The unprecedented disruption in 2020 due to the COVID-19 pandemic has led to greater job loss, four times greater than that during the global financial crisis over a decade ago.
New annual estimates in the seventh edition of the ILO Monitor: COVID-19 and the world of work confirm the massive impact that labour markets suffered last year. The latest figures show that 8.8 percent of global working hours were lost for the whole of 2020 (relative to the fourth quarter of 2019), equivalent to 255 million full-time jobs or approximately quadruple the jobs lost during the 2009 global financial crisis.
Women have been more affected than men due to labour market disruptions led by the pandemic. Globally, employment losses for women stand at 5 per cent, versus 3.9 per cent for men. In particular, women were much more likely than men to drop out of the labour market and become inactive.
Younger workers have also been particularly hard hit, either losing jobs, dropping out of the labour force or delaying entry into it. The employment loss among youth (15-24 years old) stood at 8.7 per cent, compared to 3.7 per cent for adults.
These lost working hours has affected 114 million people.
Significantly, 71 percent of these employment losses or 81 million people came in the form of inactivity, rather than unemployment, meaning that people left the labour market due to unable to work, perhaps because of pandemic restrictions, or simply, ceased to look for work. Looking at unemployment alone drastically understates the impact of COVID-19 on the labour market.
These massive losses resulted in an 8.3 per cent decline in global labour income, equivalent to USD 3.7 trillion or 4.4 per cent of global Gross Domestic Product (GDP).
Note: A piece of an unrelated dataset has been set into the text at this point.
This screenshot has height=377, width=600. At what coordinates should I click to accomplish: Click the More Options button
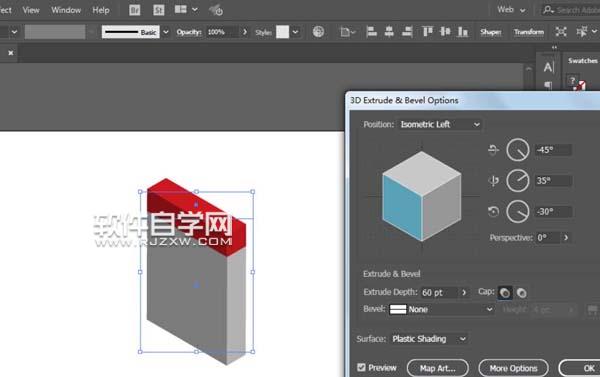point(513,368)
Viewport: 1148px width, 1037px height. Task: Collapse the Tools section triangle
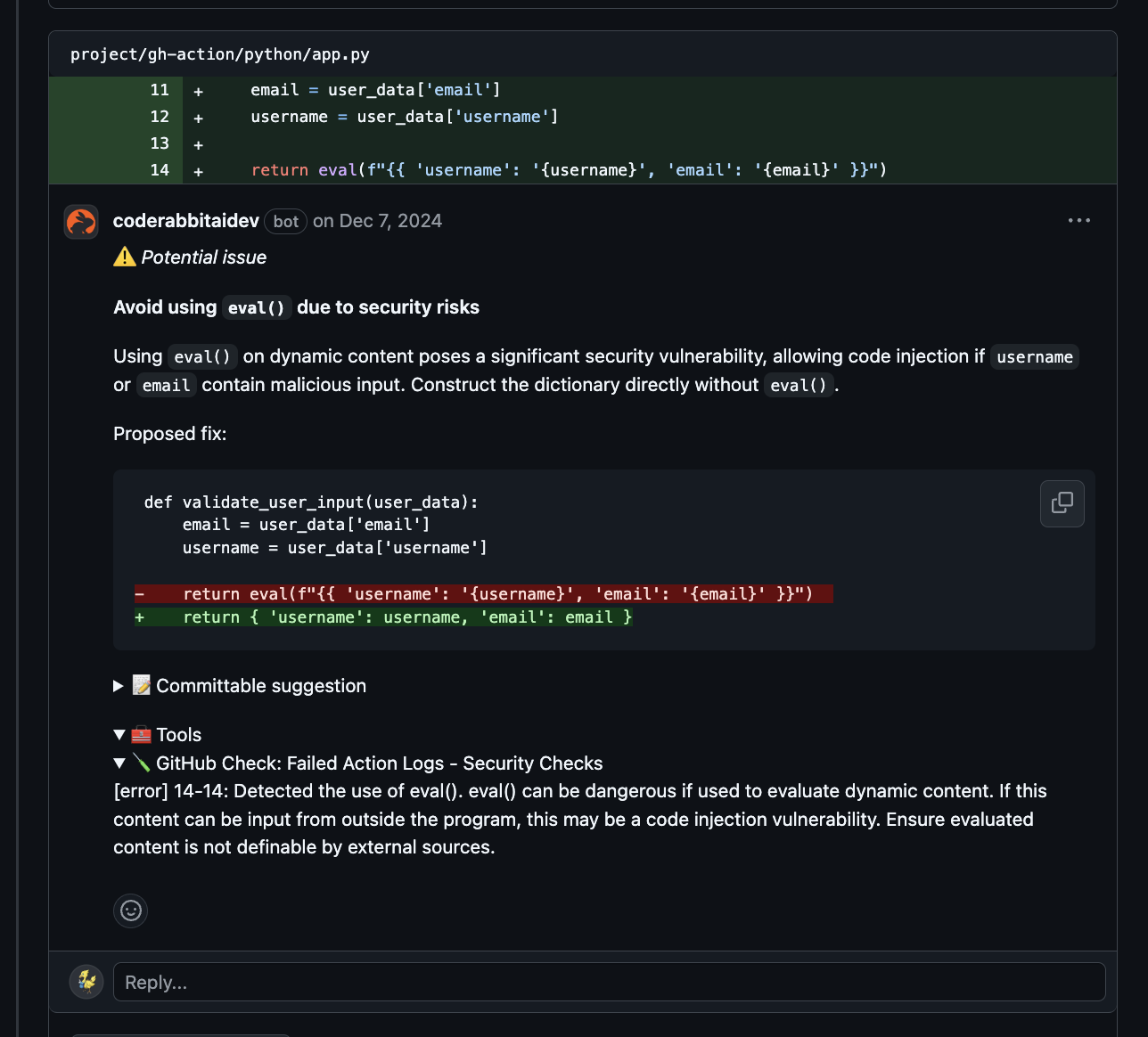(x=119, y=735)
The worst affected sector has been accommodation and food services, where employment declined by more than 20 per cent, on average, followed by retail and manufacturing. In contrast, employment in information and communication, and finance and insurance, increased in the second and third quarters of 2020. However, mining, quarrying and utilities, witnessed a marginal growth.
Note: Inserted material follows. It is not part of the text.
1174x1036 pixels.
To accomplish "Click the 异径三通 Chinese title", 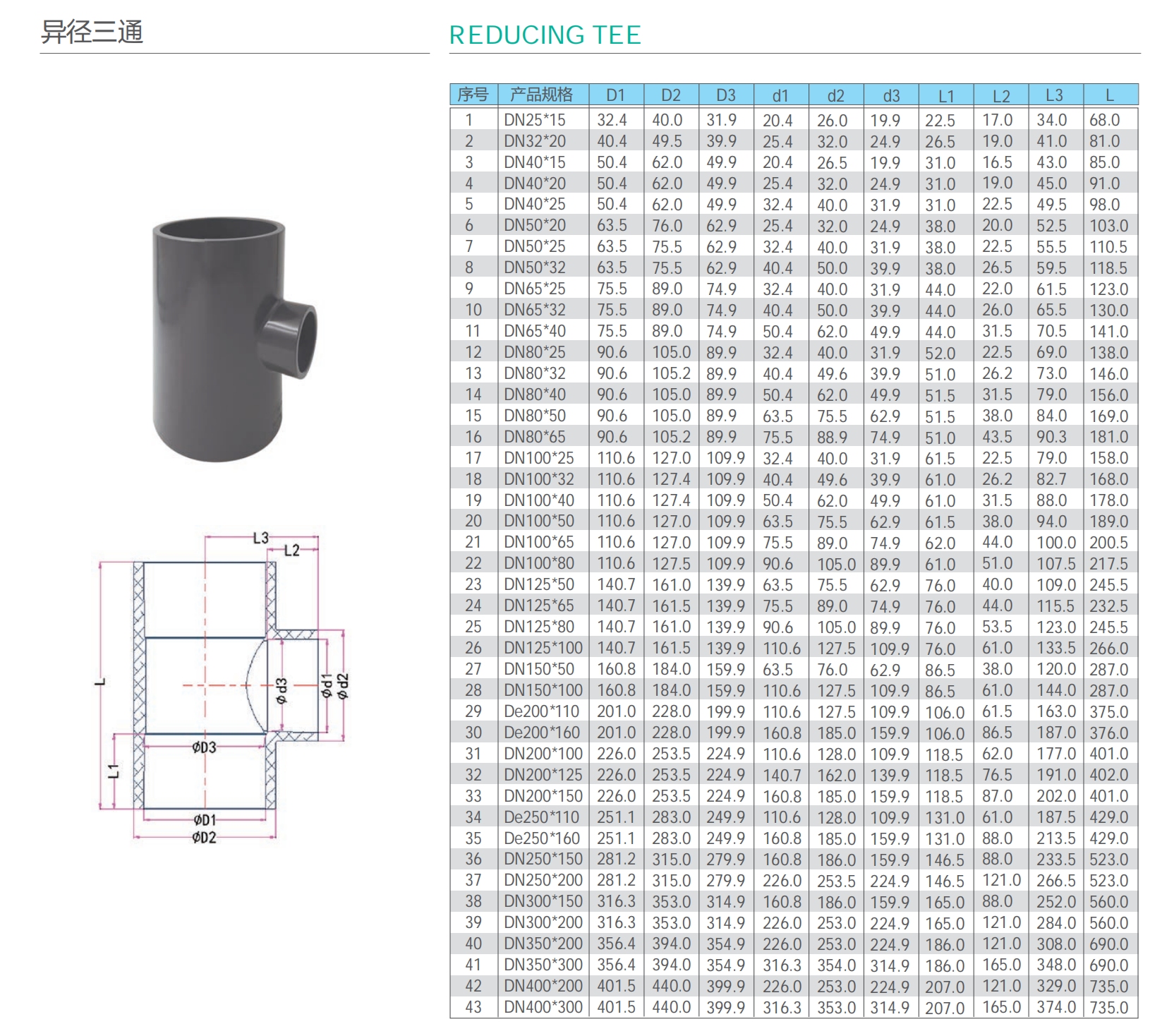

The report shows the uneven impact on different economic, geographic, and labour market sectors. It highlights concerns of a “K-shaped recovery”, whereby those sectors and workers hit hardest could be left behind in the recovery, leading to increasing inequality, unless corrective measures are taken.
According to ILO, nearly 3.7 million workers earn their livelihoods in the labour sector in Nepal. Nearly four in every five workers most vulnerable to disruption during the lockdown were in the construction, manufacturing and trade sectors.
Between 1.6 and 2.0 million jobs were likely to be disrupted in the Covid crisis (lockdown and restrictions ), either with complete job loss or reduced working hours and wages. In total, 631,000 female jobs (24.3 percent of the 2018 female workforce) were estimated as at risk in the higher impact scenario, compared to 1.3 million jobs for men (also 30.3 percent of the 2018 male workforce).
Within the at-risk sectors, the female share of employment is low in many in construction and manufacturing. As a result, the share of men’s employment at risk of disruption due to Covid-19 is higher than women’s.